Here Larson shows his cartoons that have provoked controversy, even outrage, and he reprints some of the indignant letters of protest. Some of his cartoons are thought to be in bad taste, as one featuring a couple of dogs playing "Tethercat." In such cases, he argues that readers either were oversensitive or misunderstood the cartoon. One time, a representative of the Jane Goodall Institute attacked a Far Side cartoon in which two chimpanzees are grooming when one finds a human hair and asks, "Conducting a little more 'research' with that Jane Goodall tramp?" Larson was ready to apologize to Goodall, until it came out that Goodall loved the cartoon and had no idea someone in her organization had complained.

A few of his cartoons were controversial simply because they were hard to understand. A particular example was "Cow Tools," which depicts a cow standing by a table on which rest four oddly shaped objects. Larson had found it funny that cows would be really bad at toolmaking. His mistake was making one of the tools resemble a saw, as it led people to believe they had to identify the other tools to understand some kind of deeper meaning. "'Off days' are a part of life," he writes, "whether you're a cartoonist, a neurosurgeon, or an air-traffic controller."

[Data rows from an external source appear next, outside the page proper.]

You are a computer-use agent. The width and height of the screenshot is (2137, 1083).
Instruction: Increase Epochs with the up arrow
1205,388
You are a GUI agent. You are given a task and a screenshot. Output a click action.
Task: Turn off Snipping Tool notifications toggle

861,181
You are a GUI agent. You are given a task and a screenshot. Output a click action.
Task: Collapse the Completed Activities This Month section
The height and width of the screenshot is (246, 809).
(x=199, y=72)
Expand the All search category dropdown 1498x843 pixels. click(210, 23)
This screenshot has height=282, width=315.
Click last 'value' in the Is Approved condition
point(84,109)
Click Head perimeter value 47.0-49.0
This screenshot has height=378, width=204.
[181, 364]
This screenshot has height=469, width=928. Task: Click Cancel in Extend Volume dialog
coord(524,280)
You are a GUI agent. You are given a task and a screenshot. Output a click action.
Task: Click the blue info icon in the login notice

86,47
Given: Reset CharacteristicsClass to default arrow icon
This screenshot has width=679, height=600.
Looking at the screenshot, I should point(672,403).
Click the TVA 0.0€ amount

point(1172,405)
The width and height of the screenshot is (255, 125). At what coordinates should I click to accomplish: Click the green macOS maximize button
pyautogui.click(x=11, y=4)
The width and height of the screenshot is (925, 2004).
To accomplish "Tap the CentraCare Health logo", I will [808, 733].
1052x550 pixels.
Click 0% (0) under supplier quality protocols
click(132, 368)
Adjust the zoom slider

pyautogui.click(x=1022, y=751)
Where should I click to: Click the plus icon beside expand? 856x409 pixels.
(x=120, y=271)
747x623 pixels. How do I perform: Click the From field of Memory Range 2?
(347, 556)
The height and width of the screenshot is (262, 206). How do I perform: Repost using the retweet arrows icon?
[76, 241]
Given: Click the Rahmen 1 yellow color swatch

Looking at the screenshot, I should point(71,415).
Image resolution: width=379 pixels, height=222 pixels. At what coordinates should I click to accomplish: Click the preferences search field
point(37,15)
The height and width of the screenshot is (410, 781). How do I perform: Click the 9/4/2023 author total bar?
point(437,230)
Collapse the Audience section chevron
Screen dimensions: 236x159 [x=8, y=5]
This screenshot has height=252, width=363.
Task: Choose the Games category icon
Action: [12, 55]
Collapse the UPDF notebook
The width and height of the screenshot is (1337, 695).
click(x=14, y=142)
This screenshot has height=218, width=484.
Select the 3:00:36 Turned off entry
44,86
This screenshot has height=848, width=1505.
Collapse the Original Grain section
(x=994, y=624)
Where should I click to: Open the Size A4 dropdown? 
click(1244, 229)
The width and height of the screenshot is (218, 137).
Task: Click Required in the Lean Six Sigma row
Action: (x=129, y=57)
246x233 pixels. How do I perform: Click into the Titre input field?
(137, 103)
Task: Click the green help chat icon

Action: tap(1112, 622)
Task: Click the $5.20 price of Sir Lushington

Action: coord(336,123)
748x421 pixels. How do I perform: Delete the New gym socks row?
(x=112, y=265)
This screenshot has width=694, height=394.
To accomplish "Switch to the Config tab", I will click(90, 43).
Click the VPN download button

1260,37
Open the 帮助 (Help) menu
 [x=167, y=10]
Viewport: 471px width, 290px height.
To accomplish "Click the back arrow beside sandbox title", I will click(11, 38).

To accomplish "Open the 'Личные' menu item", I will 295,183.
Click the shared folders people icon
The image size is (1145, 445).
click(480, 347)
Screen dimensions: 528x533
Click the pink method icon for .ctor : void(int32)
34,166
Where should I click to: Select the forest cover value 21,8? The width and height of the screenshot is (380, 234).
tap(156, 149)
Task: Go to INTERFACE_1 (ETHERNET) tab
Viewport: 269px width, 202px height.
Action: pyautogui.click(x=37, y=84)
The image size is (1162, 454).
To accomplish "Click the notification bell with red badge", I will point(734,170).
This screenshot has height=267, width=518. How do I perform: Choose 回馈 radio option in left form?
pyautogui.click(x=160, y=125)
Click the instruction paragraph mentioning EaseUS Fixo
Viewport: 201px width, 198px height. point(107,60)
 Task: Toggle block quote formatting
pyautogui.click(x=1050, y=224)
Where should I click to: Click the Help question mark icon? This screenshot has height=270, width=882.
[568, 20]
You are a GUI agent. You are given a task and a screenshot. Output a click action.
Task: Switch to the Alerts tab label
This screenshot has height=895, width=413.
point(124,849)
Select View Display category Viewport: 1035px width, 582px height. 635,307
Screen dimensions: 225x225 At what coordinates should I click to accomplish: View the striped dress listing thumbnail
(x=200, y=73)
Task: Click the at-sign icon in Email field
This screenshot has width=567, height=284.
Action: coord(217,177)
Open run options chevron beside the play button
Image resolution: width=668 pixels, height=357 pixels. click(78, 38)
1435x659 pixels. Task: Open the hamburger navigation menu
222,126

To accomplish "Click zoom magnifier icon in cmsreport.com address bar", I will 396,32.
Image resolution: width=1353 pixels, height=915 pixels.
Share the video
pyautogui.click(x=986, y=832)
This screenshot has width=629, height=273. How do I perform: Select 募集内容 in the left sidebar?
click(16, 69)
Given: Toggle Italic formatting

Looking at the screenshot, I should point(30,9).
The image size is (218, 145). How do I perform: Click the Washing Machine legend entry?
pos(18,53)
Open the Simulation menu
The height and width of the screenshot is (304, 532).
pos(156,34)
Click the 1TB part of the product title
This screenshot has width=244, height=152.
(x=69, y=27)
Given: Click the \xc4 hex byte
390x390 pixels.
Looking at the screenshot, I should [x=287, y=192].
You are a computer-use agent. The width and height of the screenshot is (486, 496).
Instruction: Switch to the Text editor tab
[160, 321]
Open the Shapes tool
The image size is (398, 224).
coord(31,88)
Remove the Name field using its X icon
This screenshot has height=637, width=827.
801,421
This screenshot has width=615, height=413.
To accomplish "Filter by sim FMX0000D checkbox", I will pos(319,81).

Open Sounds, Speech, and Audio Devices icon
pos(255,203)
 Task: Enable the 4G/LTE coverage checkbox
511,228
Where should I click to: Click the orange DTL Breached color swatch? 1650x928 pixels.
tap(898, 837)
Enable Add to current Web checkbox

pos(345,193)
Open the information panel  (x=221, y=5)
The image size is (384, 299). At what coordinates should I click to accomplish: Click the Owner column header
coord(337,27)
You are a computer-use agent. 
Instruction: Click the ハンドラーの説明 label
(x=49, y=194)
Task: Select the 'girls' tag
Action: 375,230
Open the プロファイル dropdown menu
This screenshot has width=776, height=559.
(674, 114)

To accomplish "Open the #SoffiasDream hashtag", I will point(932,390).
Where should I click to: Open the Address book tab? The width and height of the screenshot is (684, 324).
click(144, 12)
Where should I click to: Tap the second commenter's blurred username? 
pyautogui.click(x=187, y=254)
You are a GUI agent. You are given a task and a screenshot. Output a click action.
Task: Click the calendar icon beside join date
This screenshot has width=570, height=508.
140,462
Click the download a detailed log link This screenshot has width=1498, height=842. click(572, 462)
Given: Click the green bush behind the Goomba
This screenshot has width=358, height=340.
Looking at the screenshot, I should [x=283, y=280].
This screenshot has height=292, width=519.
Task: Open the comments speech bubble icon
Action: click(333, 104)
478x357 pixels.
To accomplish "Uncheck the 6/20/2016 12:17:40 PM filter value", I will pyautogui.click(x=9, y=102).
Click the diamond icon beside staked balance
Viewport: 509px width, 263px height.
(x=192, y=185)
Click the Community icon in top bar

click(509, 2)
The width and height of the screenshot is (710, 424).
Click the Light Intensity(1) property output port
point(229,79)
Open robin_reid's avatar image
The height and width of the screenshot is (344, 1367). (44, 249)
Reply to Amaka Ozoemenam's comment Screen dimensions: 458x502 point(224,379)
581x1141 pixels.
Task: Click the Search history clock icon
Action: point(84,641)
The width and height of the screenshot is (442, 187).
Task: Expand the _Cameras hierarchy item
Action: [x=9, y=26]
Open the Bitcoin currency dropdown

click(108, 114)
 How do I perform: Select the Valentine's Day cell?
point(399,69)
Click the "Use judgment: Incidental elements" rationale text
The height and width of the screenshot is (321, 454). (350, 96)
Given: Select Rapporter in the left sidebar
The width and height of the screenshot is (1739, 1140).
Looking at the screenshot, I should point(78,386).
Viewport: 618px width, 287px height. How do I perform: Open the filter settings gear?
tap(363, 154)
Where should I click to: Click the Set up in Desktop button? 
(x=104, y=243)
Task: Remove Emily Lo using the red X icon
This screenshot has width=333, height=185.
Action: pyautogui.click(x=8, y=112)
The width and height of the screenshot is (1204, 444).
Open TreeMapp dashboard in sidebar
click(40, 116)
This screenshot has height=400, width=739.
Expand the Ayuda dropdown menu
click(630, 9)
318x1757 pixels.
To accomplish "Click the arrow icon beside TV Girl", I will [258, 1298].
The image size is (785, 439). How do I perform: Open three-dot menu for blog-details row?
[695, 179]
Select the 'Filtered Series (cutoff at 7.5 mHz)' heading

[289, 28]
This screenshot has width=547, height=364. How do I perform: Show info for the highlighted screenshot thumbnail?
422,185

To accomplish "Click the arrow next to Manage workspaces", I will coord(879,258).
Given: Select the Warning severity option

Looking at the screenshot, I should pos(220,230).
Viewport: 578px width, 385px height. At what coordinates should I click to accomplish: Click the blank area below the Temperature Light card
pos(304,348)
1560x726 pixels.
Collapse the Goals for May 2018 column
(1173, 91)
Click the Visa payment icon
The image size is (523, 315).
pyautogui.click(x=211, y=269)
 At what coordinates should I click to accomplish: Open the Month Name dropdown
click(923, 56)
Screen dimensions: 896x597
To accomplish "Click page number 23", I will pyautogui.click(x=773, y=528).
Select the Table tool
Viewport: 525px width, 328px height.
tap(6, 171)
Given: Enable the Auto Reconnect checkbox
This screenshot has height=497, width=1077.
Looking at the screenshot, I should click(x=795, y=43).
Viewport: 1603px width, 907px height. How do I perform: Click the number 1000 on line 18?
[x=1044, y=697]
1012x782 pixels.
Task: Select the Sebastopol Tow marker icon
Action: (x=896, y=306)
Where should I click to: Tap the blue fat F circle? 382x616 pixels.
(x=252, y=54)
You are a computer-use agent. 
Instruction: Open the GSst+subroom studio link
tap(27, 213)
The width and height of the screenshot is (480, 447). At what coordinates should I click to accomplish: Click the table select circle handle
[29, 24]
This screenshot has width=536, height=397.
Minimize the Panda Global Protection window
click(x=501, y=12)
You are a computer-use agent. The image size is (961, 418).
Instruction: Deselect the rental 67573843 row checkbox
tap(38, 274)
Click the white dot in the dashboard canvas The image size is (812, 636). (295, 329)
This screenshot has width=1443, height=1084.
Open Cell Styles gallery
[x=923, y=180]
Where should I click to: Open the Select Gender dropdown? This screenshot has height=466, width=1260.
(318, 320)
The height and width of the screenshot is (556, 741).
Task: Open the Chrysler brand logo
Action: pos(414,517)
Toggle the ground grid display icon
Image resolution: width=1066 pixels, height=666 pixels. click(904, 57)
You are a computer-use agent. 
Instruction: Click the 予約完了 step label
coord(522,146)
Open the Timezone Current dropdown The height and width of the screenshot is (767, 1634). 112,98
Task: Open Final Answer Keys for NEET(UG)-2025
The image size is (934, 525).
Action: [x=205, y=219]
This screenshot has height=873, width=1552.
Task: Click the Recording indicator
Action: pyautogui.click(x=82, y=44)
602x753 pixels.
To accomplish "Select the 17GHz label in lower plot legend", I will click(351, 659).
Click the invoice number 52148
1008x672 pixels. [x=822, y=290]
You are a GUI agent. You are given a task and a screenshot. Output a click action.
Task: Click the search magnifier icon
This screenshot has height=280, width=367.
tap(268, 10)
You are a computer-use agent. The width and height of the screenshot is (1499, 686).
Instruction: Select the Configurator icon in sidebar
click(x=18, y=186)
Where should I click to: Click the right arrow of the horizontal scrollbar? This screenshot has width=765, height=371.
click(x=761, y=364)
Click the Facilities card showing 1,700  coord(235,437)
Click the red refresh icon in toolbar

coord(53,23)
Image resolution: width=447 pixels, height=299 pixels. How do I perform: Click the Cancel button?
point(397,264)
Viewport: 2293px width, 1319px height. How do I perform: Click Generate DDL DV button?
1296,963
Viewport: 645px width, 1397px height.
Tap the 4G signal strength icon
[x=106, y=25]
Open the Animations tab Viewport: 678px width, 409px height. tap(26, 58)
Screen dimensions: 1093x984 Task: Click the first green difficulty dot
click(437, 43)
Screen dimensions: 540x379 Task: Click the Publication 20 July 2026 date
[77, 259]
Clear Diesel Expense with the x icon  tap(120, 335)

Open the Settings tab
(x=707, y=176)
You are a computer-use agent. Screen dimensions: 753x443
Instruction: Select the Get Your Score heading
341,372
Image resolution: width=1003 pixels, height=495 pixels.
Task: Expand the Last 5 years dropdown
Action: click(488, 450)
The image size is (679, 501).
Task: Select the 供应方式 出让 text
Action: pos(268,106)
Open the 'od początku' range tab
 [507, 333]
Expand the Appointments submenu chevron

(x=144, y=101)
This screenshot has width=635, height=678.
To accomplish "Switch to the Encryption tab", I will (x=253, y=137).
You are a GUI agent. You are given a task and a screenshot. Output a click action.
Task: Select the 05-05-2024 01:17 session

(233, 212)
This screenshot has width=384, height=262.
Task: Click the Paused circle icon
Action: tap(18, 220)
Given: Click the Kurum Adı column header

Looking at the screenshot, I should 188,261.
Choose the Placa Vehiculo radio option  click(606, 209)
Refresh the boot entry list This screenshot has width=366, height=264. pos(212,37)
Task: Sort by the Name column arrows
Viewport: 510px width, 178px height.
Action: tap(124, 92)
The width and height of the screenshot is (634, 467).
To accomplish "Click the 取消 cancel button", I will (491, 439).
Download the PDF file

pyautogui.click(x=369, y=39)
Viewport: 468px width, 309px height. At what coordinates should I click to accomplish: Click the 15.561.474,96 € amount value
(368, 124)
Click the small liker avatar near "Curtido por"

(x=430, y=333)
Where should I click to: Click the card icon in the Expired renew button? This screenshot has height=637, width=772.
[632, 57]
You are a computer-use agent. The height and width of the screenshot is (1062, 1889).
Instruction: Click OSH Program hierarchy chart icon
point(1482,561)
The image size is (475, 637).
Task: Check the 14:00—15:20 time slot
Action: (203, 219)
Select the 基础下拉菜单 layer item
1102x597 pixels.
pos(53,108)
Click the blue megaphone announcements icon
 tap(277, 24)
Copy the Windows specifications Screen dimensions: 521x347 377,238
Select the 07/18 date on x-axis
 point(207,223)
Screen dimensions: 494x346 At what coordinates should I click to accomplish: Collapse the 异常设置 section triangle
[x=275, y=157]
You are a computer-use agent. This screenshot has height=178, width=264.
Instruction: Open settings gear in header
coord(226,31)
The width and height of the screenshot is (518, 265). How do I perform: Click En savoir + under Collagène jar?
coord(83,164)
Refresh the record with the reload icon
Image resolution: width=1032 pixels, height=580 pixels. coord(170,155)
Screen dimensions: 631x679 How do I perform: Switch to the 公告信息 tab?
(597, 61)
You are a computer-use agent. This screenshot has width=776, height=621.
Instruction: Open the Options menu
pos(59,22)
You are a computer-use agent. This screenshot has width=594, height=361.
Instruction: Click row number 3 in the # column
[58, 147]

Larson also reprints a letter from an entomologist proposing to name a newly discovered species of chewing lice after Larson, Strigiphilus garylarsoni. The scientist explains that he did this "to honor the enormous contribution that my colleagues and I feel you have made to biology through your cartoons." The image of this insect also appears in the form of a geometric design on the inside front and back covers.

The next section shows a handful of cartoons that his editors rejected (or, in a few cases, that he never even bothered submitting), usually because they were considered in poor taste. Larson responds to everyone who's taken the trouble to complain, with a large print of a boy making a face.

== Part 5: The Exhibit ==

Larson presents a gallery of his own personal favorite Far Side cartoons. "I contemplated making this last section a collection of what I consider the lousiest cartoons I've ever drawn, but space was limited."